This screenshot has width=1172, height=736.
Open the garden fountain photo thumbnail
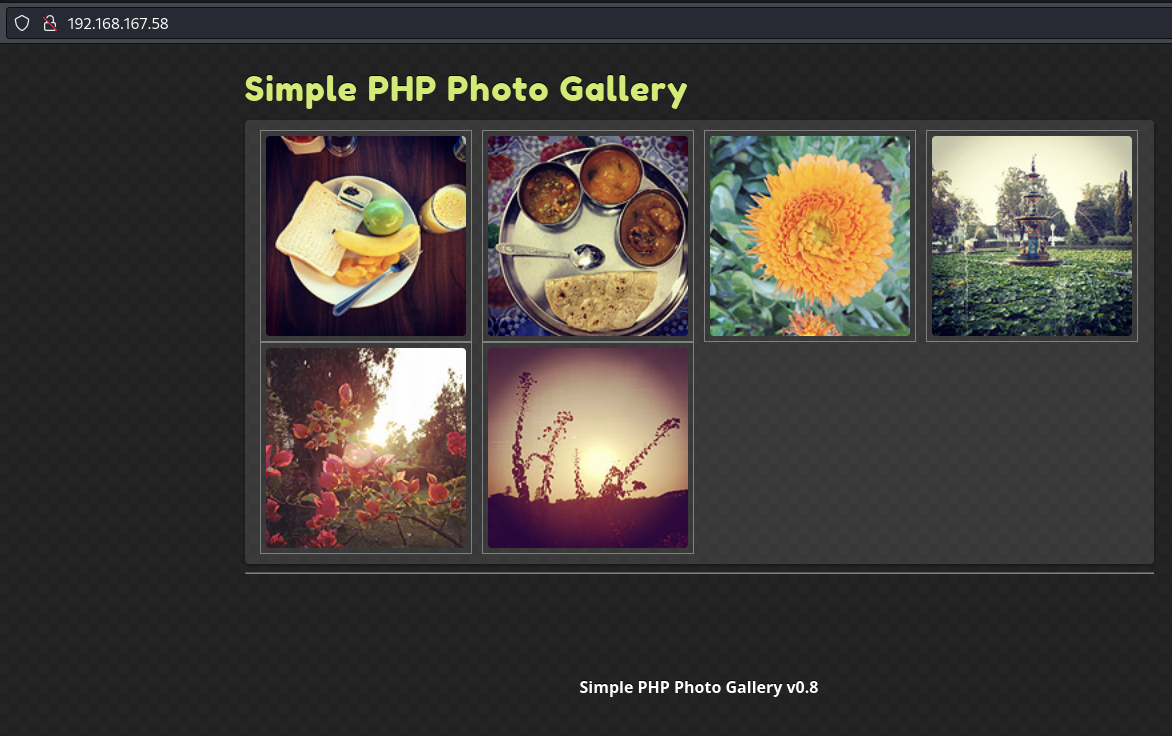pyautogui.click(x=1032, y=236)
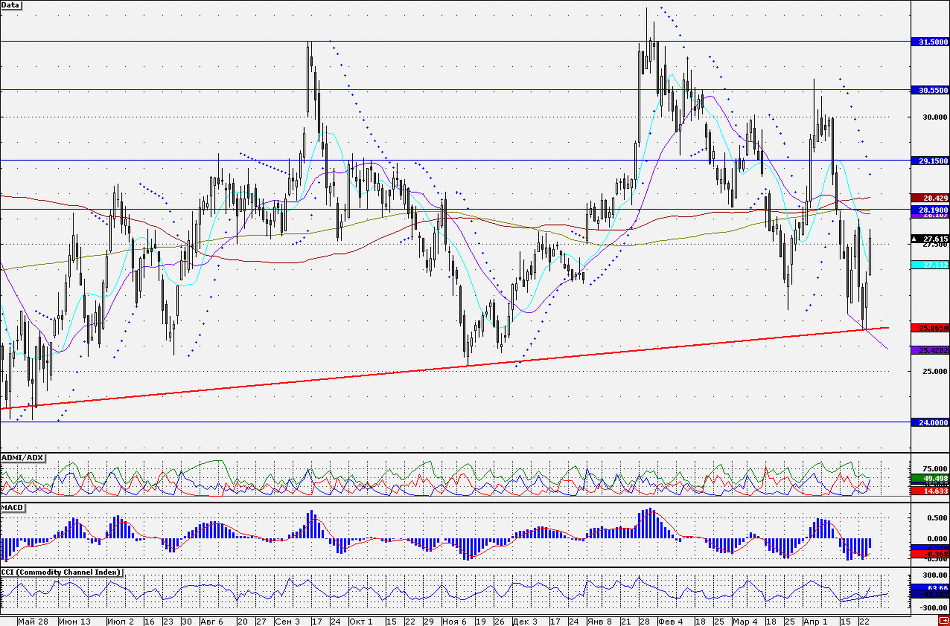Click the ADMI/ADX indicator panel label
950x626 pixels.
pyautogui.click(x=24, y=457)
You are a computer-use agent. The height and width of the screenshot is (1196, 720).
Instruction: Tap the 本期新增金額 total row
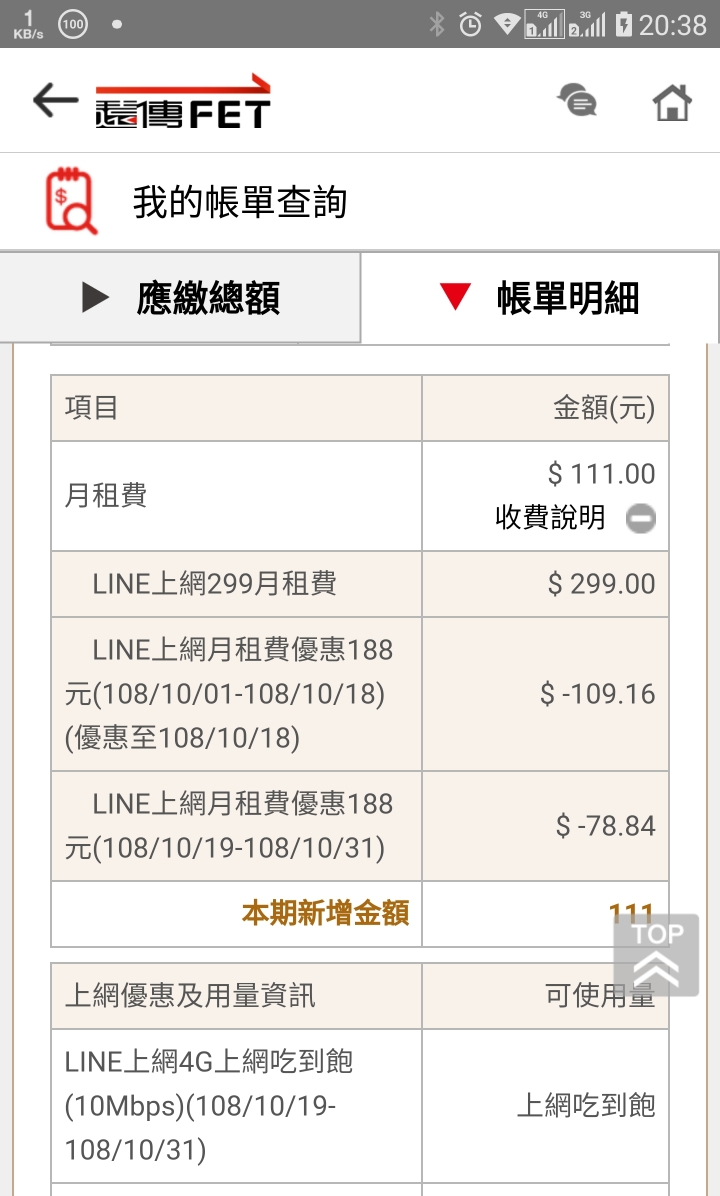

▶ _Task to carry out_
Copy out all of the material above word for word, and omit the pictures.

▶ _Expected answer_
This screenshot has width=1172, height=736.
Open the garden fountain photo thumbnail
pyautogui.click(x=1032, y=236)
Click the ADMI/ADX indicator panel label
950x626 pixels.
pyautogui.click(x=24, y=457)
You are a computer-use agent. The height and width of the screenshot is (1196, 720).
Instruction: Tap the 本期新增金額 total row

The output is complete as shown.